▶ **Extracted data**
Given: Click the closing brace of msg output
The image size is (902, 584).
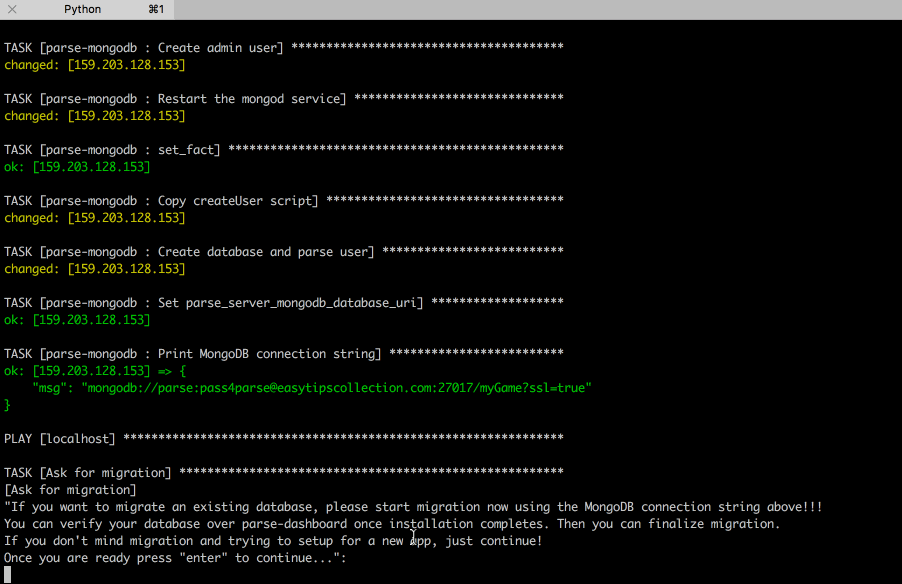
* * *
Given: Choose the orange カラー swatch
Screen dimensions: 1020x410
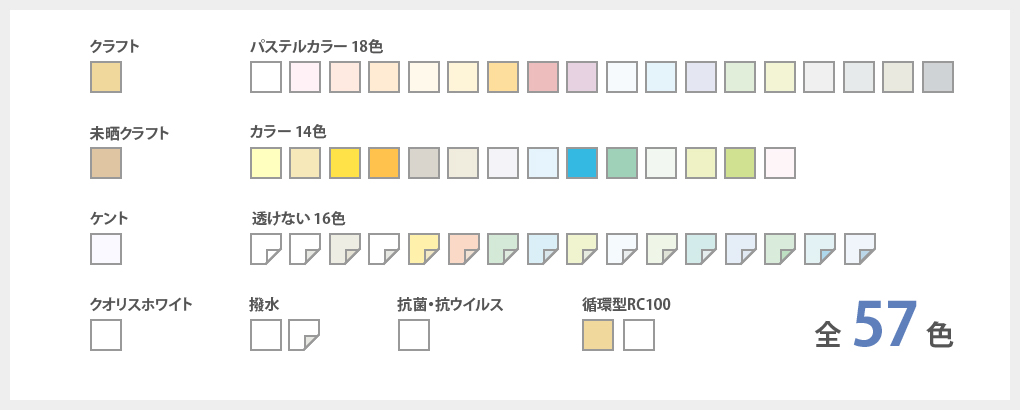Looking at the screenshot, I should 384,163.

▶ **What is required**
Print exactly the lines above from the one with "Given: Click the closing brace of msg output" to the one with "The image size is (902, 584).", including both.

▶ **Reply**
Given: Click the closing brace of msg output
The image size is (902, 584).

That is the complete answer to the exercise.